Le western reste le grand récit que l'Amérique s'est fait d'elle-même, avec ses gloires et ses zones d'ombre. Le découvrir, c'est comprendre comment un pays fabrique ses mythes — et apprendre l'anglais, c'est pouvoir savourer les dialogues laconiques d'un duel, saisir le sens du mot Frontier et entrer dans l'imaginaire qui a façonné Hollywood.
FAQ#
Qu'est-ce qu'un western ? Le western est un genre cinématographique américain qui met en scène le mythe de la conquête de l'Ouest au XIXe siècle : cow-boys, shérifs, hors-la-loi, duels au revolver, saloons et grands espaces désertiques. C'est l'un des genres les plus emblématiques d'Hollywood.

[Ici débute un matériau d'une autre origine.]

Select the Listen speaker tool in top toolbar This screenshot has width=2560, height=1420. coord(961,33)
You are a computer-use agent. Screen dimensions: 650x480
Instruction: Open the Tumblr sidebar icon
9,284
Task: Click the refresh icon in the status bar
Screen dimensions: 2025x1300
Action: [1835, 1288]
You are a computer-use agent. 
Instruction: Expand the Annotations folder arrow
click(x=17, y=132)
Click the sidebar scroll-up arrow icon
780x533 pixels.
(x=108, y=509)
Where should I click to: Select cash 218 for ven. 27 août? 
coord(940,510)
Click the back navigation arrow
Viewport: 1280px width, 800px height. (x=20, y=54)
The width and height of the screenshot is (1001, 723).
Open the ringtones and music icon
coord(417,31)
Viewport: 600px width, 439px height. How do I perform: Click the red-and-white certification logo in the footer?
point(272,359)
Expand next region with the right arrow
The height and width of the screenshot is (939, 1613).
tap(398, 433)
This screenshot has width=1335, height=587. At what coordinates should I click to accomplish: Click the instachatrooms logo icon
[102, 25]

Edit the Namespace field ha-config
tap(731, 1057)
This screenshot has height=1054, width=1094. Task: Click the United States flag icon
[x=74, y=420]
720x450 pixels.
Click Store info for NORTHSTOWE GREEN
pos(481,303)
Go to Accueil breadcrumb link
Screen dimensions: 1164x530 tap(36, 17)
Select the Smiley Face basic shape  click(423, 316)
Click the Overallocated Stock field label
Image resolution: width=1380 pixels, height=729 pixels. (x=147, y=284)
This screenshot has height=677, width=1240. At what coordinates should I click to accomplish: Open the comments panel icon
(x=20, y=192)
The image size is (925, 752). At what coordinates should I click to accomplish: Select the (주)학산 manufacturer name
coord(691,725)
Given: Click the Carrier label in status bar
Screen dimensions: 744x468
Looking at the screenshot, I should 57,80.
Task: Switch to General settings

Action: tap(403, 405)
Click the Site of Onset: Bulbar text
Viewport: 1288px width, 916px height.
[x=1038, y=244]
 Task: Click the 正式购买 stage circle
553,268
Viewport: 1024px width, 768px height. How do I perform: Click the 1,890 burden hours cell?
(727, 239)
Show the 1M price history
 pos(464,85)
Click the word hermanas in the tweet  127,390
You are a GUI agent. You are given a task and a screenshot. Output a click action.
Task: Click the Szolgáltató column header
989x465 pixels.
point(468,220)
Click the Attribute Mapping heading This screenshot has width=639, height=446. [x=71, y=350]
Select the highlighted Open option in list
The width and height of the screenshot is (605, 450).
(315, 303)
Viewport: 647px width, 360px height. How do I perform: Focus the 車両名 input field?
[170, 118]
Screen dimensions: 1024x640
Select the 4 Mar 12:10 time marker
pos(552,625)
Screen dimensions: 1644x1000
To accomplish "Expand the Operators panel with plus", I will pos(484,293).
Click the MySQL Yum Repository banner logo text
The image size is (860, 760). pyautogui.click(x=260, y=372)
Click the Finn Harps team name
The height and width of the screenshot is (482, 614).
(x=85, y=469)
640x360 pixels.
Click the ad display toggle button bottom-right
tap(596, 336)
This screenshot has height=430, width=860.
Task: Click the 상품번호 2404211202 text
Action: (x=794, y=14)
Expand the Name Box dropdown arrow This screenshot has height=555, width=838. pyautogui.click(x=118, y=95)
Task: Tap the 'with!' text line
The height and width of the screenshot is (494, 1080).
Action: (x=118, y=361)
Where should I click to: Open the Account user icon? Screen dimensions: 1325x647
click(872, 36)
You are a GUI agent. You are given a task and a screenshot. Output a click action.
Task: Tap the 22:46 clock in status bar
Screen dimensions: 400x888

Quels sont les grands cinéastes du western ? John Ford est la figure majeure de l'âge d'or, révélateur de John Wayne (Stagecoach, 1939). Dans les années 1960, l'Italien Sergio Leone réinvente le genre avec le western spaghetti et Clint Eastwood, sur des musiques d'Ennio Morricone.
Qu'est-ce qu'un western spaghetti ? C'est un western réalisé en Europe, principalement en Italie, dans les années 1960. Le terme, d'abord moqueur, désigne les films de Sergio Leone (la trilogie avec Clint Eastwood), plus violents et stylisés que les westerns hollywoodiens classiques.
Pourquoi parle-t-on de western révisionniste ? À partir des années 1960-1970, le western crépusculaire ou révisionniste cesse de glorifier la conquête : il en montre la violence et interroge le traitement des Amérindiens, longtemps occulté ou caricaturé par le mythe traditionnel du genre.